The probe is likely to further strain commercial ties with the U.S. a month before President Hu Jintao is scheduled to visit Washington. China’s surging livestock production has spurred imports of animal feed ingredients including corn, soybeans and DDGS.
“This case against U.S. DDGS probably isn’t an isolated incident and must be observed in the context of the two sides’ trade relations,” Li Qiang, managing director at Shanghai JC, said by phone. “The investigation outcome may not support the charge because prices of imported DDGS have been higher, so it’ll be difficult to establish damages based on price,”
Imports of DDGS may jump nearly fivefold to over 3 million metric tons this year, according to Li. Still, the probe “may not have significant impact beyond the initial concern.”...
The investigation comes after the U.S. last week filed a complaint at the World Trade Organization against China over support for its wind-energy manufacturers. A government fund for wind manufacturers requires recipients to use domestically made parts, violating WTO rules, the U.S. Trade Representative’s office said. China responded by saying its policies were in line with the regulations.
Last month China said it would extend an anti-dumping probe on U.S. sports utility vehicles and large sedans and in October it said it would consider appealing a WTO decision to reject the bulk of its complaints against U.S. duties on imports of steel pipes....

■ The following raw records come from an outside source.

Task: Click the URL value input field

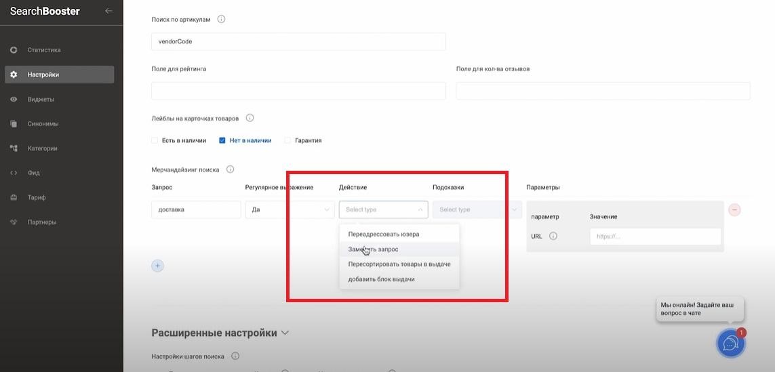Action: (x=654, y=236)
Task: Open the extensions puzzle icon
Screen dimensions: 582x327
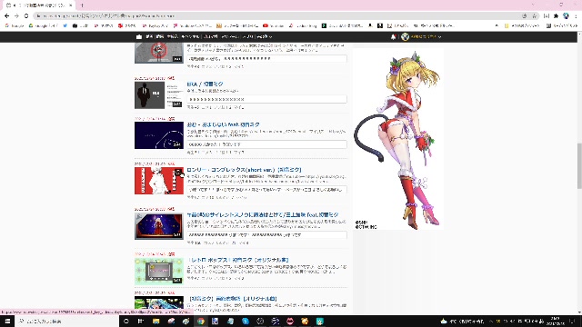Action: click(556, 16)
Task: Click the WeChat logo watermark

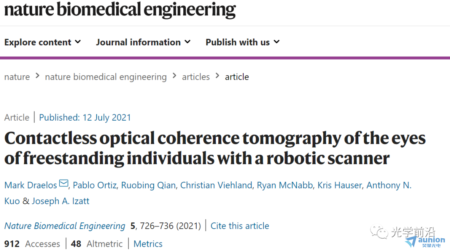Action: tap(379, 232)
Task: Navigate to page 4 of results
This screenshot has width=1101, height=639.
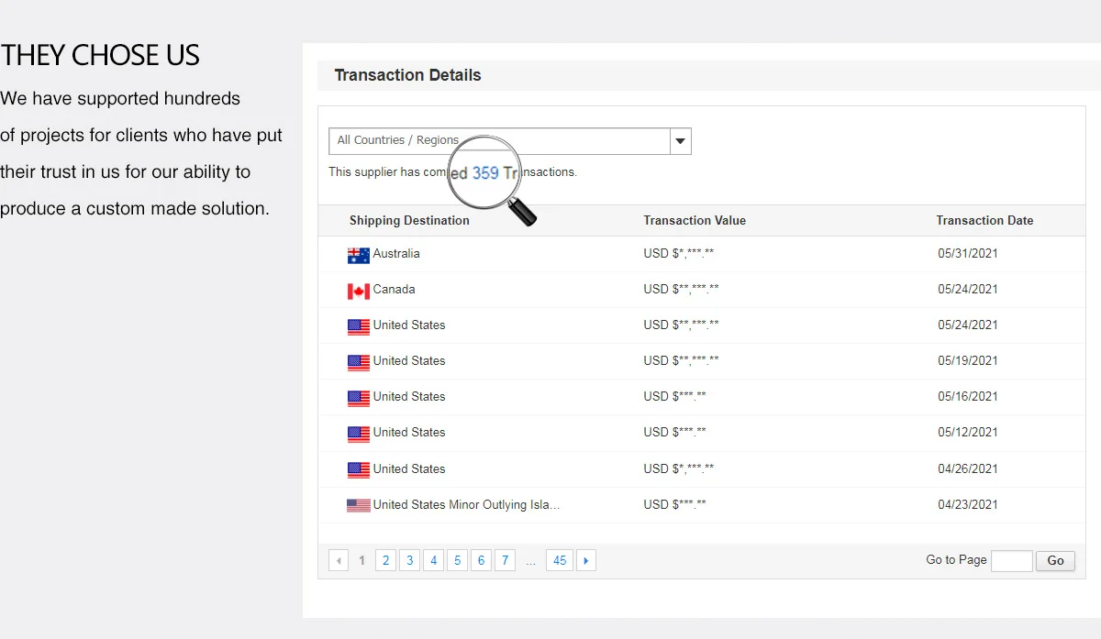Action: [x=433, y=560]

The ministry will begin the investigation today and will likely conclude the probe within a year, the ministry’s statement said. The probe may be extended under exceptional circumstances to June 2012, it said.
Yes, this new investigation could just be a big coincidence.  Then again, the last time that the United States announced that it was targeting China in response to a USW petition under an arcane provision of US trade law (Section 421), the Chinese immediately responded with two new anti-dumping (and countervailing duty) investigations of US chicken and automobile exports.  And with US ethanol tariffs and subsidies angering producers around the world, it's no surprise at all that China's Ministry of Commerce (MOFCOM) had this petition the Chinese industry sitting around. (Unlike the more transparent US system, AD/CVD petitions are submitted confidentially in China, and MOFCOM has complete discretion re: whether and when to initiate an investigation.)  So you can draw your own conclusions as to whether this qualifies as "retaliation," or whether it's just a long-overdue Chinese response to bad US behavior on ethanol.  Either way, it's not good for US exporters of DDGS.

And speaking of naughty US ethanol policies, I must admit that I didn't foresee the DDGS case itself and instead was warning about potential countervailing duty investigations of subsidized US ethanol.  But the Chinese DDGS anti-dumping case is hardly surprising because, while it wasn't the direct result of US ethanol tariffs and subsidies, it's almost certainly the indirect result of these policies, as they inevitably increase domestic production (and thus lower prices) of the ethanol byproduct DDGS.  So while other DDGS cases could be on the way, we still could also see new investigations targeting US exports of the subsidized ethanol itself.  We shall see.

One last trade-lawyerly point: I'm not exactly sure what Li Qiang means when he/she says that the case might not result in anti-dumping duties against US exports because DDGS import prices are higher than domestic prices.  This could be a legitimate point if we're talking about proving that US DDGS imports materially injured the Chinese injury, but injury cases are very complex, and simple average unit value (AUV) comparisons are a pretty poor indicator of a "material injury" determination (and those import volume increases provide strong support for an injury finding).  On the other hand, Li is mistaken if he/she thinks an affirmative dumping finding will be difficult in this case because DDGS import prices are higher than domestic prices.  (Recall that the imposition of anti-dumping duties requires affirmative findings of both dumping and injury.)  Dumping occurs when import prices are lower than prices in the home (US) market or cost-of-production (aka "Normal Value"), so domestic (Chinese) prices are inapposite.  Li probably means the former scenario, but it's impossible to tell.  Chalk it up to shoddy reporting, I guess.